Recommendations of the Editorial team
Since the publication of HG Wells’ novel “The War of the Worlds” in 1897, history and its subsequent adaptations have served as a prime example of allegories about the power struggles that shape our world. And as a time capsule for the media that inform us about it. There was the radio show staged by Orson Welles, which actually convinced the audience from the fact that extraterrestrials attacked the earth. The Technicolor version of 1953 with Gene Barry, which was reminiscent of the news speaker era of the Second World War. And Steven Spielberg’s version from 2005 with Tom Cruise, who focused on 24-hour messages and the helplessness of a modern world without electricity. And now there is the Amazon Prime version of The War of the Worlds With Ice Cube, the … well, also exists.
When a finished script is derailed
Leave the almost prophetic slogan “It is worse than you think” and accompany Ice Cube in a fictional Washington, DC, for a story that is completely told as a screen recording of a government laptop. The hip-hop legend plays Radford, an employee of the Ministry of Internal Security, who works alone on a Sunday and monitally monitors American citizens.
In addition to the attempt to coordinate a secret raid against a digital terrorist named Disruptor, who threatens to publish government secrets, on the phone by video with the NASA scientist Sandra Salas (Eva Longoria) about mysterious weather across the country. Pursues his pregnant daughter Faith (Iman Benson) on public cameras to control her coffee residence process. Insults her Amazon driver friend Mark (Devon Bostick). Saves himself just enough time to criticize his streamer son David (Henry Hunter Hall) before jumping into a team call with national security guides.
But when a series of asteroids meets every major city in the world, including DC, it wants to use its super -secret espionage technology to bring both his son and his daughter to safety. And to find out what a league of attacking alien tripods wants from humanity-everything with the same keyboard attacks.
A mixed machine of lousy CGI effects and dead look from Ice Cube
The basic formula of “The War of the Worlds” has remained constant in the historical variations of history. Person. World. Robot. Invasion. Death. News. It is all the more shocking that a film that was practically already written for director Rich Lee is so spectacularly derailed here. This “War of the Worlds” is not bad or a masked-dass-E-Gut-act. It is a secret third category. A mixing machine of lousy CGI effects and dead look from Ice Cube, where you think you can identify individual brain cells when dying.
Since his breastfeeding publication on July 30th on Amazon’s streaming service Prime, “War of the Worlds” has built up a reputation for his pure absurdity through word of mouth. The film has a 0%score on the rating page of Rotten Tomatoes and has already become a meme material on platforms such as X and Tiktok. However, don’t be fooled by the noise. This company -friendly remake is so incomprehensible that you actively want it to be worse. Or just over.

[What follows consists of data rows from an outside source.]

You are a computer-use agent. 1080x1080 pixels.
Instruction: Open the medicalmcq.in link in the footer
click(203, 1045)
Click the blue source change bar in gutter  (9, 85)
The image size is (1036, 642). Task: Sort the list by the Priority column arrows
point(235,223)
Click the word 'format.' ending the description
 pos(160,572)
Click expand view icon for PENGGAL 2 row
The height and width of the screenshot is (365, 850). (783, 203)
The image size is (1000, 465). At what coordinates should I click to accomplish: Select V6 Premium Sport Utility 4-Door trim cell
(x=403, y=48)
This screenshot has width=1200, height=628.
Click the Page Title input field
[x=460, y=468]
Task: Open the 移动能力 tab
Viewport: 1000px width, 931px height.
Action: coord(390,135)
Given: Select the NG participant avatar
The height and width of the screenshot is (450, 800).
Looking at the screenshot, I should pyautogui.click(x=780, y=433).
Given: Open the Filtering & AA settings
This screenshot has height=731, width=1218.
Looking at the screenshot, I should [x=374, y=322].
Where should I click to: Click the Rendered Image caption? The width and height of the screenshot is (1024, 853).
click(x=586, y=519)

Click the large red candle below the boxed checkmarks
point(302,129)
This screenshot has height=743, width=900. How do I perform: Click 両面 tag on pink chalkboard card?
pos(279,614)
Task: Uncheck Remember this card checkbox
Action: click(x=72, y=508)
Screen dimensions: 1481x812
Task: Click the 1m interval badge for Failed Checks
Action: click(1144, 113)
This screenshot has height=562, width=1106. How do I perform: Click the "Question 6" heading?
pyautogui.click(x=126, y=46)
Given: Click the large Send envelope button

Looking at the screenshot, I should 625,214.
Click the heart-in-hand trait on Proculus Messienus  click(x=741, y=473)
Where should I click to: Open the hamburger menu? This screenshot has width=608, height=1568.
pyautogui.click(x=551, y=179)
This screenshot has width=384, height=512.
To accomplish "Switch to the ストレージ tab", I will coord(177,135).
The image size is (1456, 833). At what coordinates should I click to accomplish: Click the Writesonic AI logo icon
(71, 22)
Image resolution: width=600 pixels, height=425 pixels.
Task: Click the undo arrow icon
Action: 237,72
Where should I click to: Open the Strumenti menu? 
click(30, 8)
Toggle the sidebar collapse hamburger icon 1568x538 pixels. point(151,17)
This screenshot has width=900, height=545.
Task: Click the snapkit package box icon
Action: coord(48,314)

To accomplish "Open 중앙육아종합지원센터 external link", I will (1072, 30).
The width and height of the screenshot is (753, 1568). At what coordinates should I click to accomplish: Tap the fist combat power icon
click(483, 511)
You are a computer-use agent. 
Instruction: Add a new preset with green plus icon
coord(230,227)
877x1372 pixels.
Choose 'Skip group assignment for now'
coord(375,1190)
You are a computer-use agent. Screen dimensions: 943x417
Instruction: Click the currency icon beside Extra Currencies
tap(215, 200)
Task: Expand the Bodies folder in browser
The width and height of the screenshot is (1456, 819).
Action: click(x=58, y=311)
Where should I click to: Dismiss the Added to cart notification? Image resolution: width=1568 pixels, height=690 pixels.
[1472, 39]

Here are just a few examples of the astonishing details that the film wants to sell to the viewer as completely normal. Will and his NASA friend Sandra send strictly secret, time-critical government information about Microsoft Teams video chat. An FBI agent takes part in a secret terrorist raid while it is in Facetime. A highly qualified government agent does not know the key combinations for copying and inserting. A Gen-Z couple uses Facebook as a primary social network.
“Let’s do this War of the Worlds”
The president says the sentence: “Let’s do this War of the Worlds.” Ice Cube looks like several people die in a targeted fire attack. And is more upset about the fact that his house was destroyed. A (fictitious) tweet by Joe Rogan is shown on the screen as a serious proof of the success of the team. A persistent alien covering paralyzes the armies, the infrastructure and the communication centers in the world. But Will can also use Premiere Pro, Facetime, WhatsApp, Microsoft Teams, Zoom and control a Tesla. Oh yes: An Amazon Prime drone saves the day after a character seriously calls it “the future of delivery”.
No cult status, just headache
There have always been bad films. Sometimes they are so miserable that they get cult status again. Works such as “The Room”, “Sharknado” and “Repo! The genetic opera” have built up a fan base through this narrative style. A canon that this new “War of the Worlds” would only like to join. Unfortunately, the film is such a train accident that I personally exclude it forever. No thanks. Not about. Is that a film or a money laundering project? He is not even amusingly funny because you immediately distract you from the alien invasion, which unfolds before you, and instead think about which game debts the actors want to pay in this film.
If you pinch your eyes together, close it and then put your head against a brick or concrete wall several times, you could perhaps find irony in the fact that Wells’ groundbreaking anti-manifest-destiny text was okay by the company that could be accused of colonizing the Internet. But that would require brain performance. And “War of the Worlds” ensures that it completely disappears.